— Start of Data excerpts —

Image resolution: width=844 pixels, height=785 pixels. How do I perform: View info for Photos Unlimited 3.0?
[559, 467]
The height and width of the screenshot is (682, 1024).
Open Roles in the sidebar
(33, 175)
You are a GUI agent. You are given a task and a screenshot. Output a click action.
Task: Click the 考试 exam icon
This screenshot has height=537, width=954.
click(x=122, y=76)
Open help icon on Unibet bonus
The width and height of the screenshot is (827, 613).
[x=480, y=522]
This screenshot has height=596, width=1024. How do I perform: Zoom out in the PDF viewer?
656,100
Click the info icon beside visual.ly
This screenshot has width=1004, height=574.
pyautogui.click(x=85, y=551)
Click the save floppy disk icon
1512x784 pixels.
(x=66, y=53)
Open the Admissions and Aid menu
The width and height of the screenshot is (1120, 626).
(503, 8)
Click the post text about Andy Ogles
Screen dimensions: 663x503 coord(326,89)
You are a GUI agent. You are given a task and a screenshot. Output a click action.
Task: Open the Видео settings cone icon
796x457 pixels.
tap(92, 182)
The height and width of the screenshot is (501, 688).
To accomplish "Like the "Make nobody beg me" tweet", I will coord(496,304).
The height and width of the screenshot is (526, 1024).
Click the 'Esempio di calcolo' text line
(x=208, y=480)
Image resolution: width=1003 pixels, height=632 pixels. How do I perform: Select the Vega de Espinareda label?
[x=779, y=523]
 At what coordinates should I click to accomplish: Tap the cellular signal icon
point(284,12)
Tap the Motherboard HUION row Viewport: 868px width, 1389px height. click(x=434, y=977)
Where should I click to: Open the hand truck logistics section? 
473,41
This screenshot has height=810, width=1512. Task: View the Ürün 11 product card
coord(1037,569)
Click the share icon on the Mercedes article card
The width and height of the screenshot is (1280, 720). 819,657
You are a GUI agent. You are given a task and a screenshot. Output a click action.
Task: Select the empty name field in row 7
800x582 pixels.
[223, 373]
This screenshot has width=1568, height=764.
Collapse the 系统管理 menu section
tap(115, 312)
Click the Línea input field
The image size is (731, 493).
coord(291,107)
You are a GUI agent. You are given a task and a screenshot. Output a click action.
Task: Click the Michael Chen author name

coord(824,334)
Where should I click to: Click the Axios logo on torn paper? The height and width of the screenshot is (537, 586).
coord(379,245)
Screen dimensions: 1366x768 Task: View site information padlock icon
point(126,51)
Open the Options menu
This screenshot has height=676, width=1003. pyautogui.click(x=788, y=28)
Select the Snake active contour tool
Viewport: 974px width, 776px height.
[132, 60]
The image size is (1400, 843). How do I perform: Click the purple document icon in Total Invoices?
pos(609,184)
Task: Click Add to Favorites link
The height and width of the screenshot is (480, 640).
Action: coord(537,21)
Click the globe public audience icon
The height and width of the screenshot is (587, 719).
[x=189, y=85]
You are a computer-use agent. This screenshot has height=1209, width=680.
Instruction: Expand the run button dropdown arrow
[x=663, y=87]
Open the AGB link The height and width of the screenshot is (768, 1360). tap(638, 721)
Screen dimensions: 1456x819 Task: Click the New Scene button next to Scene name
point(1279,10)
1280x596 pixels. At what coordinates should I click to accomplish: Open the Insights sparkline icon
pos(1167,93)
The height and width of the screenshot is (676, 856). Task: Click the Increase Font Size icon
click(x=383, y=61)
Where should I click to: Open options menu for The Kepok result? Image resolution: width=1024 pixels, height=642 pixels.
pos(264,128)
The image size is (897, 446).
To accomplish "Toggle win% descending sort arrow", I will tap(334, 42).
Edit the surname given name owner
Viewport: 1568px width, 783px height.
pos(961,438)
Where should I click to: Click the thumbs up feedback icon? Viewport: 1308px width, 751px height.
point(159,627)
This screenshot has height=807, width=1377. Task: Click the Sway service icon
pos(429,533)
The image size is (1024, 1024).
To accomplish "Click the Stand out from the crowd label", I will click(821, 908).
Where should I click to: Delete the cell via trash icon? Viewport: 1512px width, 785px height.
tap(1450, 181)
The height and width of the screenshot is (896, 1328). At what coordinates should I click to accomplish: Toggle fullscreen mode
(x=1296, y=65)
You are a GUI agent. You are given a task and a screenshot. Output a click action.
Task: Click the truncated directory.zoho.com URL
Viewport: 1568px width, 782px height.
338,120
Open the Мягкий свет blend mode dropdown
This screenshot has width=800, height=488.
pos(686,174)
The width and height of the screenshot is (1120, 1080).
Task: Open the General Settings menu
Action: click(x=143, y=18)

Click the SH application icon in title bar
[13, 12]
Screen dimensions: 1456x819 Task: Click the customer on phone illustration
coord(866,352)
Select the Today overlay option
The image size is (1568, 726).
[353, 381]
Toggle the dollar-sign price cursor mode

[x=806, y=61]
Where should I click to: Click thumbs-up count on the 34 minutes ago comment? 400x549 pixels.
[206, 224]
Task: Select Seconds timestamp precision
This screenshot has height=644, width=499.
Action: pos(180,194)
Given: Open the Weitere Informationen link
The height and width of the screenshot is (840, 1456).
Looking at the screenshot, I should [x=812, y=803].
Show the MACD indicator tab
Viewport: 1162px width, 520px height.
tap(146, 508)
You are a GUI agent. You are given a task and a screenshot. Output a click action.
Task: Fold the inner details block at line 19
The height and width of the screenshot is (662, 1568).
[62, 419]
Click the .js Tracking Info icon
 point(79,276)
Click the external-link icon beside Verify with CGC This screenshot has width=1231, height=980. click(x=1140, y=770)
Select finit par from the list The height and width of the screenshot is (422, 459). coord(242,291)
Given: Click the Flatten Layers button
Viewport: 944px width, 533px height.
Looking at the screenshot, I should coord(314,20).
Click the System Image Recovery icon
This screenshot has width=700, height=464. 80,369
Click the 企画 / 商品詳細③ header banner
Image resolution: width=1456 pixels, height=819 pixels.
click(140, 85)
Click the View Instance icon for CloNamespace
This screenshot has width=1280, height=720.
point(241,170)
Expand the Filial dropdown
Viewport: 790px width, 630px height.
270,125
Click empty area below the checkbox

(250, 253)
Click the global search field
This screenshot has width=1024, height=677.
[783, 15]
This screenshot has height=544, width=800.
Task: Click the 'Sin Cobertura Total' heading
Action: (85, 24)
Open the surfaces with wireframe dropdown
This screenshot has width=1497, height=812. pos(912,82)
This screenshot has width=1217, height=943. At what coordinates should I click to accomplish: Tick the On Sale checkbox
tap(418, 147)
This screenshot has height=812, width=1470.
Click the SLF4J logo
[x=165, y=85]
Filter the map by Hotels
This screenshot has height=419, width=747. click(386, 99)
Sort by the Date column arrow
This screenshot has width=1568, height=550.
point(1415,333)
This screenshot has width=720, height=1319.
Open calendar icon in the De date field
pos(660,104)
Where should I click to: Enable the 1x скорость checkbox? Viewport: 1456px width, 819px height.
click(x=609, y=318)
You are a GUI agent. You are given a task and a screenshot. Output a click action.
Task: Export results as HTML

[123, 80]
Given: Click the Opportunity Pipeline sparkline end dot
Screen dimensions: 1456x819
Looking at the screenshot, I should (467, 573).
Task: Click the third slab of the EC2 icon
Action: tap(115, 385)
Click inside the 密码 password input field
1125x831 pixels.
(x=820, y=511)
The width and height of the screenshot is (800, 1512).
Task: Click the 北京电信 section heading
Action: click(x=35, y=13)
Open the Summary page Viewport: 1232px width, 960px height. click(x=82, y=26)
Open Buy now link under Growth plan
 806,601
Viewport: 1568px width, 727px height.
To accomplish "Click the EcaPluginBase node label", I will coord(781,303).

— End of Data excerpts —

- What is asked: How many lines of the records above contain the string "field"? Reply with the number only.

- Written solution: 5